Far-field patterns at a 2.18 GHz, b 3.45 GHz and c 5.26 GHz

The proposed SIW antenna has been correlated with existing SIW antennas indexed in reference is detailed in Table 2. It can be recognized that the proposed SIW geometry yields multiband characteristics with minimum aperture area for UMTS, WiMAX and WLAN applications.
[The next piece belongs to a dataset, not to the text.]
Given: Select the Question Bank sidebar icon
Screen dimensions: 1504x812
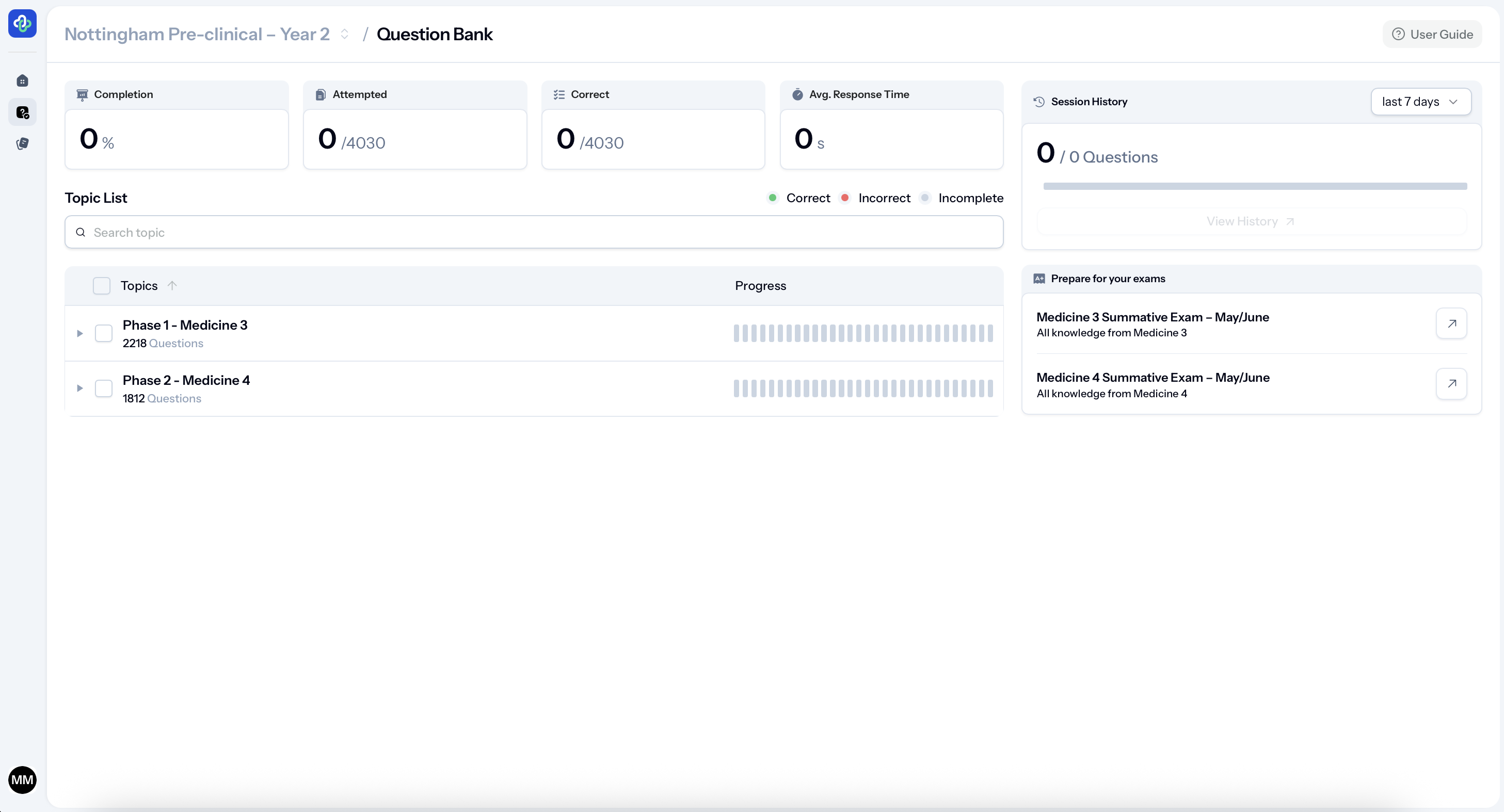Looking at the screenshot, I should pyautogui.click(x=22, y=112).
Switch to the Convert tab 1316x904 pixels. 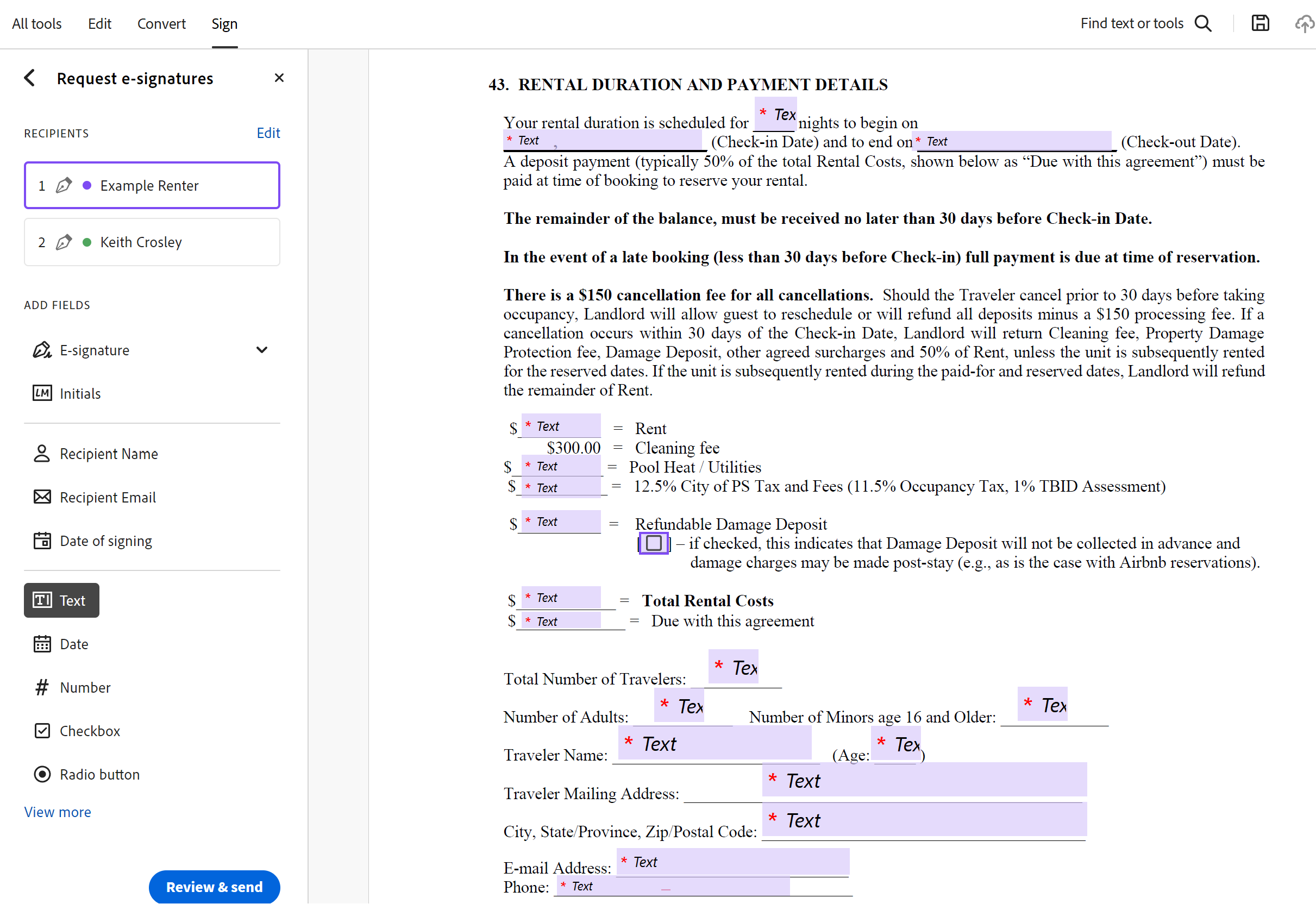[x=161, y=23]
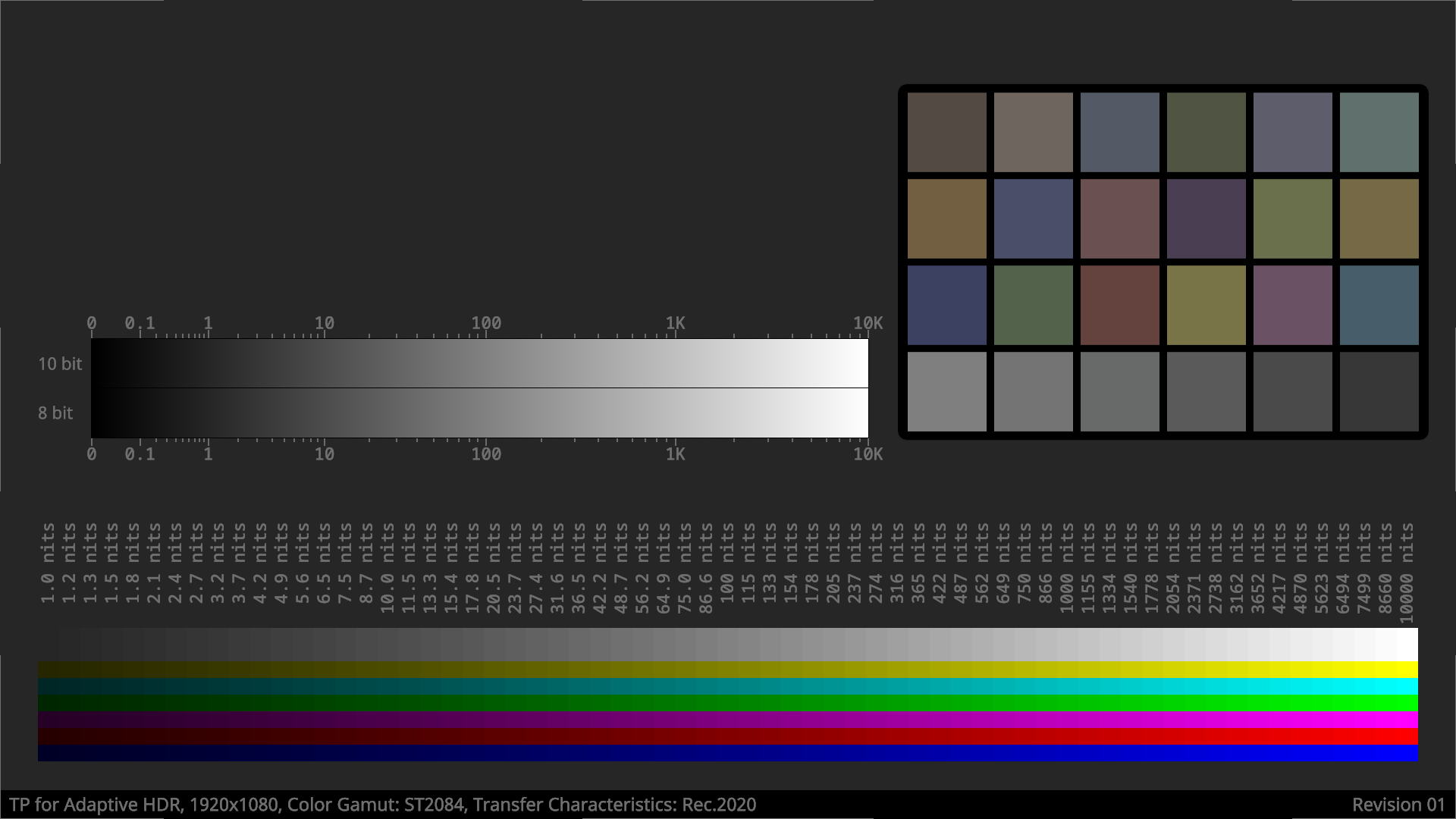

Table 2 Comparative analysis of the proposed antenna with earlier published work

The proposed SIW cavity-backed antenna has focused on the multiband radiation. Multivariate chemometric model [18] can be useful to explore the best experimental conditions for the proper functioning device behaviour, which is used to prevent measurement inaccuracy. In future, the proposed antenna can be carried out with lithium batteries [19, 20] for energy storage and shifts the resonant frequency in the lower frequency region.

6 Conclusion

A compact SIW cavity-backed antenna loaded with slots is presented for multiband applications. The combination of rectangular slot and square-shaped slot with metallic strip is used to create lower hybrid mode proximity to the \({\text{TE}}_{110}\) cavity mode. The performance of the designed antenna is explained by parametric analysis. The designed antenna has an electrical size of 0.221 λ₀ × 0.221 λ₀ × 0.0117 λ₀. The fabricated antenna has been confirmed by testing radiation characteristics. The simulated and tested results depict a good agreement. An experimental planar configuration offers reasonable gain, lower cross-polarization and unidirectional pattern for 2.21 GHz UMTS, 3.45 GHz WiMAX and 5.21 GHz WLAN applications while maintaining compact antenna geometry.